You know. Sometimes I wonder.. what does he look like? What is he doing now? Is he serving God? Is he doing Gods will? Is he lost and have yet to find salvation? whatever. These are just random thoughts.. It’ll be nice to talk to someone but I cannot allow these thoughts to invade my mind enough to reach my heart.

Everything is better with God. I don’t need to wait for a phone call. God is there all the time. I can speak to Him morning, night and in between. I don’t have to wonder if someone is thinking of me too because my God is thinking of me always. I don’t need to worry about Him lying because God is not human to lie. No need to worry about how I dress because He thinks I am beautiful and thinks I am special. *sigh* how wonderful is the God I serve. I don’t have to worry if I am loved equally because Gods love for me is unconditional. He forgives and forgets. He takes away the bad and gives the good.
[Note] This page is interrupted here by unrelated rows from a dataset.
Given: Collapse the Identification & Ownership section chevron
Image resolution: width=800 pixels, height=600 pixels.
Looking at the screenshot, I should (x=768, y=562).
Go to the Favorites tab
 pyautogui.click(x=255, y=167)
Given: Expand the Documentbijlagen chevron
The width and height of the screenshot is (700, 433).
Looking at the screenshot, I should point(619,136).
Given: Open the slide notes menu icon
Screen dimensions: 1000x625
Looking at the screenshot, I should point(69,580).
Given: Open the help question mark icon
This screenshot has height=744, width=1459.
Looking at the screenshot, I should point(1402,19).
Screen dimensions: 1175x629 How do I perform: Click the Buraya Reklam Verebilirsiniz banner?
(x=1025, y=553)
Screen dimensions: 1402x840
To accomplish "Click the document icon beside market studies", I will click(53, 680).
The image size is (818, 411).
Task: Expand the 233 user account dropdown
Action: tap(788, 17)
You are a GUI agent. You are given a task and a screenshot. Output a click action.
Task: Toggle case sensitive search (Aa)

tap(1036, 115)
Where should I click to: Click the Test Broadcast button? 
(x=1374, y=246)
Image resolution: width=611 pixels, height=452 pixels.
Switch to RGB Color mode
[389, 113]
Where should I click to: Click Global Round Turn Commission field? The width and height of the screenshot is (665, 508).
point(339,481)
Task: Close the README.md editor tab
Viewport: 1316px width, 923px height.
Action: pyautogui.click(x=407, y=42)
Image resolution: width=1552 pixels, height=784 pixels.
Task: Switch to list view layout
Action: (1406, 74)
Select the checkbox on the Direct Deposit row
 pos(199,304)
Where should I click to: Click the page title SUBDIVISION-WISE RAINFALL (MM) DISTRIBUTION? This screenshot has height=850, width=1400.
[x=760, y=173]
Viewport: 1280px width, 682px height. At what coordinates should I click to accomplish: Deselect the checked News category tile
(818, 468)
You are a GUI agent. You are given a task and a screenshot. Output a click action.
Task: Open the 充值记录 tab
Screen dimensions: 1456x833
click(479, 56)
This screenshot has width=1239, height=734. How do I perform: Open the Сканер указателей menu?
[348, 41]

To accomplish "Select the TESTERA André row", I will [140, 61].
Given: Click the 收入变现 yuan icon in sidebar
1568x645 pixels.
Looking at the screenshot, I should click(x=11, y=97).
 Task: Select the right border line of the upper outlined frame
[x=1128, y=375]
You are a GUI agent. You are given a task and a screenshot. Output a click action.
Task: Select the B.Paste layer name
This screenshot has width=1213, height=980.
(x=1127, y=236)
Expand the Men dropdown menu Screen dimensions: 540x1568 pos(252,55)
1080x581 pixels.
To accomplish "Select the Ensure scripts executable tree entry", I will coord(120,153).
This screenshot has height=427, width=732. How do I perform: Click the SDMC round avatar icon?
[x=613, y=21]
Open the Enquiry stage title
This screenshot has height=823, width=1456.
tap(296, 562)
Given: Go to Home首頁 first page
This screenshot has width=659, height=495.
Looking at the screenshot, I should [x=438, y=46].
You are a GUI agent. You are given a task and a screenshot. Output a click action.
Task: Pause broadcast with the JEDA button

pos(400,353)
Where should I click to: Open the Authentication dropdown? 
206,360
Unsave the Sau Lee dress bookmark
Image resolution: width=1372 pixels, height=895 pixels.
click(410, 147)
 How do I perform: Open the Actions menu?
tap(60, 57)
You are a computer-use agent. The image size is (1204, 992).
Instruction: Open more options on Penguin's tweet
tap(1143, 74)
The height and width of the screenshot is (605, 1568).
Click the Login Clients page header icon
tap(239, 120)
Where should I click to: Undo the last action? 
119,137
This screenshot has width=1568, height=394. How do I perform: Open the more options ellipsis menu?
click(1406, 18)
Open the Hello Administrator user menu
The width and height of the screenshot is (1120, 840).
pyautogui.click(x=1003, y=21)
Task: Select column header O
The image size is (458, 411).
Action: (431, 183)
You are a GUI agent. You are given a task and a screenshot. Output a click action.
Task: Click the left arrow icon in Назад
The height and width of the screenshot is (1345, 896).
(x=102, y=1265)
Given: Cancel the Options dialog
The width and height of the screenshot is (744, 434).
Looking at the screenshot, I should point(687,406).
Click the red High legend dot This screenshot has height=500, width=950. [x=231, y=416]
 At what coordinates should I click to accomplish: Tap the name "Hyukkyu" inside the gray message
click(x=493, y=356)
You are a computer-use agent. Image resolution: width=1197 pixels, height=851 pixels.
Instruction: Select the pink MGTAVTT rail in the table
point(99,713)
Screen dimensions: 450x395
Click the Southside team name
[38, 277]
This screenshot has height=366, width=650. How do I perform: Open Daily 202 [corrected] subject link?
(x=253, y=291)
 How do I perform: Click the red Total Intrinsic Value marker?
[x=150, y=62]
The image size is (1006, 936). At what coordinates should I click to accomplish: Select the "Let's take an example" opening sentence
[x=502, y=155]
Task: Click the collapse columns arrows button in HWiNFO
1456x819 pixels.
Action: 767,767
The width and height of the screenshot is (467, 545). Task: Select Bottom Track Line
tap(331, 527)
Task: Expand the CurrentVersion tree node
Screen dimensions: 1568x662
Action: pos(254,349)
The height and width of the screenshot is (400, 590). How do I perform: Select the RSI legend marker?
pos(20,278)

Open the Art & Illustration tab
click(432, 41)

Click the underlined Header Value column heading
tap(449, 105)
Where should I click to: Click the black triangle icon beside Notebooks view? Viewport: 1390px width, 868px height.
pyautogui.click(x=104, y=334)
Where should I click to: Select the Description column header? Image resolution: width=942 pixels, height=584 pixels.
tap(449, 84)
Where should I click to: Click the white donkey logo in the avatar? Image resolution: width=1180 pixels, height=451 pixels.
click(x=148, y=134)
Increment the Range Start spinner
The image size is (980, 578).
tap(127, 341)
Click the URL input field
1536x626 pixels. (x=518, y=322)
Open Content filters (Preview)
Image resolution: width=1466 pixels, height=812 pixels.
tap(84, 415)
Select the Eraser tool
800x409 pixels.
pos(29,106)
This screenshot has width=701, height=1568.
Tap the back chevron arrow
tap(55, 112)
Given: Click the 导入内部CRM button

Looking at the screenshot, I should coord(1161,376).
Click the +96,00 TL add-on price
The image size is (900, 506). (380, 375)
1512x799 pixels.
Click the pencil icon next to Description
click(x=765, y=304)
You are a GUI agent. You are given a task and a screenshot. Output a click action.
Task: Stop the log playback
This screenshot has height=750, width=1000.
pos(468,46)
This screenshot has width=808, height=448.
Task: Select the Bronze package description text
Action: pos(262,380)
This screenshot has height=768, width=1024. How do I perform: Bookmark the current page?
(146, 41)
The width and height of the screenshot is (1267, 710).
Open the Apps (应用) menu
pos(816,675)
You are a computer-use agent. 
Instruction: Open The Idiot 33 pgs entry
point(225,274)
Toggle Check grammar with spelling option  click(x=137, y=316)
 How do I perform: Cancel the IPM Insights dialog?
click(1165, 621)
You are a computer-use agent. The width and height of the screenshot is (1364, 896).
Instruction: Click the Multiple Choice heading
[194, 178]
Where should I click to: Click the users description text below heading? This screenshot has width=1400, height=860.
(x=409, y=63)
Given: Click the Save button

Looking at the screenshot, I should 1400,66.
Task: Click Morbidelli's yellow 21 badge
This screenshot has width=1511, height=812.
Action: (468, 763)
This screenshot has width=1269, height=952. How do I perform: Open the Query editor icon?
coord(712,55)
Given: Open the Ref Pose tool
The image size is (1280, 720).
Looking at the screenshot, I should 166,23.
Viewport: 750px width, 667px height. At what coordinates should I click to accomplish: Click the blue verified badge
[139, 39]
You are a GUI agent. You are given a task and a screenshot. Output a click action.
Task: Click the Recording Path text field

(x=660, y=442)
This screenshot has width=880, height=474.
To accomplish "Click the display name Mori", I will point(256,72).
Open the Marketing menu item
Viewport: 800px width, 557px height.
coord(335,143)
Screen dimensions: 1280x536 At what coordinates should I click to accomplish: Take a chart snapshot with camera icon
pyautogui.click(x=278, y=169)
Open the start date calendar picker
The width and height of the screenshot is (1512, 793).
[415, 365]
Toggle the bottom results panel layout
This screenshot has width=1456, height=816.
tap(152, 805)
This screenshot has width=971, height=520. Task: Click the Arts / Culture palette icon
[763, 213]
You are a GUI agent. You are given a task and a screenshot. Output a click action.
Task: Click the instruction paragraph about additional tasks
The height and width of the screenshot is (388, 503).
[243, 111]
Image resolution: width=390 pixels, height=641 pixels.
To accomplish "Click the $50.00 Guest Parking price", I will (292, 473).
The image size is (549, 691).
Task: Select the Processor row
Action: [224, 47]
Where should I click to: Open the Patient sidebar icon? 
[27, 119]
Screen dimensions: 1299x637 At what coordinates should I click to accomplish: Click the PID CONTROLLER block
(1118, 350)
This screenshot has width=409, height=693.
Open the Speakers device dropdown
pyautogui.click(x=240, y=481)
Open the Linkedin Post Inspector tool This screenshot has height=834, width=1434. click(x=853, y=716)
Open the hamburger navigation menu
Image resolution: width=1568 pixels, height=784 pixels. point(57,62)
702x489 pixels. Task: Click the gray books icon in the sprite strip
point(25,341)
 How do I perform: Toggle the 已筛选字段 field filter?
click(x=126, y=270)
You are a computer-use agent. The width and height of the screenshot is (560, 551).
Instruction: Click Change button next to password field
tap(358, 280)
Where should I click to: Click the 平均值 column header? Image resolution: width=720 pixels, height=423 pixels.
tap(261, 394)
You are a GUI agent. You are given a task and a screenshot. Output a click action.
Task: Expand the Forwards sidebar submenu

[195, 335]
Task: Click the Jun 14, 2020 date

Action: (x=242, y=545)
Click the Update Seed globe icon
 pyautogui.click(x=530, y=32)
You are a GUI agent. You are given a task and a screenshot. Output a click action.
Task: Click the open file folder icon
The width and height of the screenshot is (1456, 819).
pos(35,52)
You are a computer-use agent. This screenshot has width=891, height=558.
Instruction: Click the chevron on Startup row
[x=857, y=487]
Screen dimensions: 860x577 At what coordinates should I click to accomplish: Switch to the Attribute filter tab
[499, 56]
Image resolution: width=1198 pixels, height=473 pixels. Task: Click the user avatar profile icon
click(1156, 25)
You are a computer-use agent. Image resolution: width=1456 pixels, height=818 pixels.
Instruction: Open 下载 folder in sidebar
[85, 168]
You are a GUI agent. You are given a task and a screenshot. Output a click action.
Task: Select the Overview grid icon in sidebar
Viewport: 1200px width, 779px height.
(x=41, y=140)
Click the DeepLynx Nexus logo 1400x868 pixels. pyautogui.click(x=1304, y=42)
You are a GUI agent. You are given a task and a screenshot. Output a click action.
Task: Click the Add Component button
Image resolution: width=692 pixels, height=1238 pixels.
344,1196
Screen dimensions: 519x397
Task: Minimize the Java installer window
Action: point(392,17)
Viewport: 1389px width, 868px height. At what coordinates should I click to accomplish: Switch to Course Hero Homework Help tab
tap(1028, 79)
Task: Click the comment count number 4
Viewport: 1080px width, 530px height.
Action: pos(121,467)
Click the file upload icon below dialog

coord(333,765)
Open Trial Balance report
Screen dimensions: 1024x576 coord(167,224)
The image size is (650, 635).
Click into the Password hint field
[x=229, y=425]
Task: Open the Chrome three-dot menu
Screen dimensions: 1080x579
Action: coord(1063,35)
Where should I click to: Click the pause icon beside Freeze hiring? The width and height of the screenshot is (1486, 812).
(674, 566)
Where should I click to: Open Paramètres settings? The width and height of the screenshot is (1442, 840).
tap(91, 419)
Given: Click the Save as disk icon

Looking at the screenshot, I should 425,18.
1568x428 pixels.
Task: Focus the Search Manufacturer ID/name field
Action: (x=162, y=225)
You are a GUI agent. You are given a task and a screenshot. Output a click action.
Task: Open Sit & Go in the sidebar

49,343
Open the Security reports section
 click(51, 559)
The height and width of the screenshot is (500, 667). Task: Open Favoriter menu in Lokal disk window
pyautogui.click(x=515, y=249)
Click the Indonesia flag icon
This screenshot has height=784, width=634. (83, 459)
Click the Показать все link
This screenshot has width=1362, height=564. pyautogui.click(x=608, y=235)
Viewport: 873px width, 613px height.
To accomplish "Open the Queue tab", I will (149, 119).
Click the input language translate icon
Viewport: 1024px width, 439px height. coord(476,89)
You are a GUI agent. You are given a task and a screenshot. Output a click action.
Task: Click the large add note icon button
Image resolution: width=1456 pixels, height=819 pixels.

I am saddened that I woke up this morning thinking about how nice it would be being with someone. As I prayed I apologized to God for over thinking this subject when He had already told me to be patient. As I prayed the thought of what God has done in my life came to mind. I couldn’t help but cry out of gratefulness and then felt relieved and didn’t focus think about it as much. But then I decided to write this.. because although I KNOW God is good and He provides these thoughts come to mind. Is it my flesh? Good chance it is. Although I do not desire “intimate” encounters.. just (insert a whole bunch of things here).

IMPORTANT things here is:

When man broke my heart, put me down and made me feel so low and insecure – God lifted me up, showed me His love through His words & hugs, He filled that void I had in my heart and took away and healed what was eating up inside of me.

I remind myself of this every time I catch myself looking at someone that catches my eye or when I start hoping to know more now. I need to shove it in my head learn to be patient – good amazing things come to those who wait on the Lord.